I really don’t want WordPress to suffer, I feel like it’s one of the last pillars standing against a bland sea of identical social media profiles. Given enough time, completely unchecked, I see WP Engine moving heavily towards enshitification like that, and I think Matt wants to avoid that too? 🙏
Linus is a character, but he’s not the kind of character that’d have this kind of public breakdown and start demanding everyone pay him. Which is good, considering that he’s also the shepherd of a shocking amount of hard and soft power since the world has decided to mostly run on his little kernel.
I’ll disclaim this by saying I hhhhaaaaaate Wordpress, but that’s mostly because it’s an insecure buggy mess that has made most of my 25 years in IT an absolute chore every time it gets anywhere near me, lol. (And I think Wordpress in general is as bland as a bucket of warm wallpaper paste, and we should bring back MySpace, but that’s not really relevant to this discussion.)
I think the ultimate end here is going to be that we have a hard fork, and the commercial providers will just fuck off with the code and go make NewPress or something. It’ll still be GPL and thus open, so there’s a limited amount of enshittification you can do there, but this whole thing kind of covers why I’ve always been leery of projects that have someone who owns IP rights in it, and also owns the primary commercial provider of hosted services of said product without there being a proper firewall between the two organizations.

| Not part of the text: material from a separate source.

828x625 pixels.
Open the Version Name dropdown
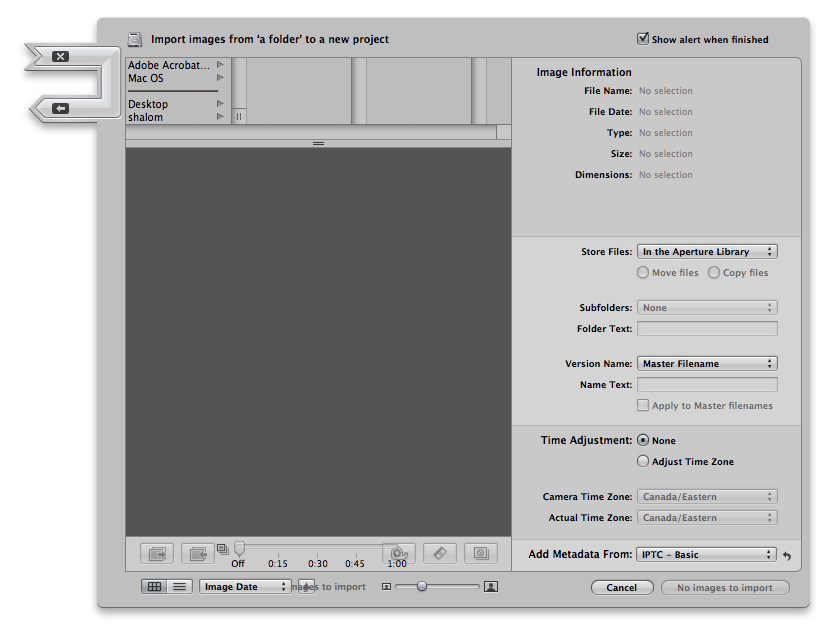pyautogui.click(x=707, y=364)
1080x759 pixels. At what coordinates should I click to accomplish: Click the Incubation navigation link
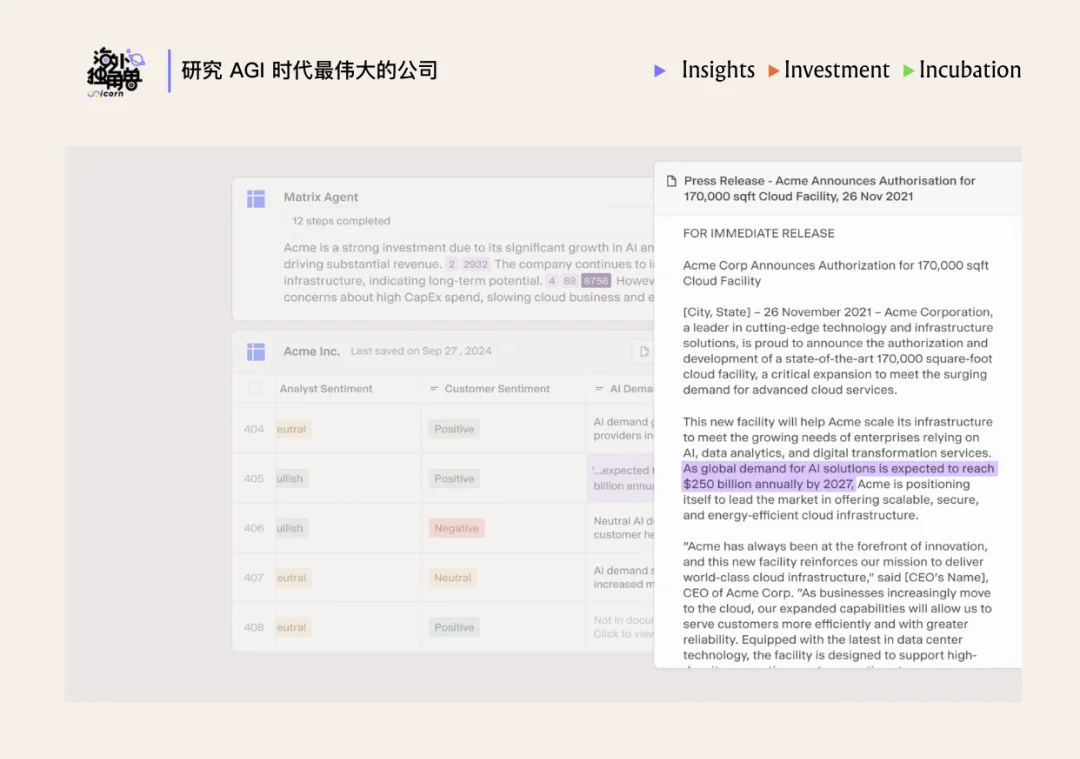969,70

That’s two VERY opposing sets of interests, and it’s far too easy to, well, do what he’s doing now and regardless of if he’s right or wrong, he’s still going to torch a ton of trust in wordpress-the-software since the people who actually use it are not going to give half a shit why they couldn’t update a plugin or whatever and got hacked, they’re going to (rightfully, in my opinion) go ‘fucking wordpress!’ and move to something less open, like Wix or Squarespace.